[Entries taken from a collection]
========================================

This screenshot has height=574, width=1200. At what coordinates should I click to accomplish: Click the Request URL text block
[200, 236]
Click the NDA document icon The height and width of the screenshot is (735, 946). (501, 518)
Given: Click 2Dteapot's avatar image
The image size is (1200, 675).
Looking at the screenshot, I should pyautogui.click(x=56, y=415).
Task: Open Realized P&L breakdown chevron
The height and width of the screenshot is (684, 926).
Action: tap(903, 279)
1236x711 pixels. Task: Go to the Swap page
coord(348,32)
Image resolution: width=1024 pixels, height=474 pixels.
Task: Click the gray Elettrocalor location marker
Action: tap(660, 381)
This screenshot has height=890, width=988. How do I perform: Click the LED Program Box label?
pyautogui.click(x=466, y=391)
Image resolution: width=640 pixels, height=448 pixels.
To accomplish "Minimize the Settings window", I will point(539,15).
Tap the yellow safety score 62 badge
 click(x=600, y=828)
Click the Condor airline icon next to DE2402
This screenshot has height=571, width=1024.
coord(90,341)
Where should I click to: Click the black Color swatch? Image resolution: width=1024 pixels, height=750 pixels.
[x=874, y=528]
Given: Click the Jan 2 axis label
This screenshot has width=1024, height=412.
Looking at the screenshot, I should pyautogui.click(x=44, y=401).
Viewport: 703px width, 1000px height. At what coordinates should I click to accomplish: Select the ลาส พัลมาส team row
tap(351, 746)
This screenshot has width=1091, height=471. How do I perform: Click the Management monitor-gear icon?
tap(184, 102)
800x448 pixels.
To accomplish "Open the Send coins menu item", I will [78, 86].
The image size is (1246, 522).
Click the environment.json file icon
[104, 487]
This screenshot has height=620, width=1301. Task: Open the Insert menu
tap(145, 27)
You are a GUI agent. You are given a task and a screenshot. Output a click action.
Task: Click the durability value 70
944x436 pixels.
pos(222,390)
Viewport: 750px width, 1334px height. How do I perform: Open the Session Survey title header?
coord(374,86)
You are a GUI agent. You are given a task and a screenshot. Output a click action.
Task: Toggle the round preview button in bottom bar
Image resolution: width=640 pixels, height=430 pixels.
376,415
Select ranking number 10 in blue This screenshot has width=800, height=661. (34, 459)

========================================

[Your assignment] Copy each line of the records that has "will" in it.

[Answer for the task]
To accomplish "Minimize the Settings window", I will point(539,15).
To accomplish "Open the Send coins menu item", I will [78, 86].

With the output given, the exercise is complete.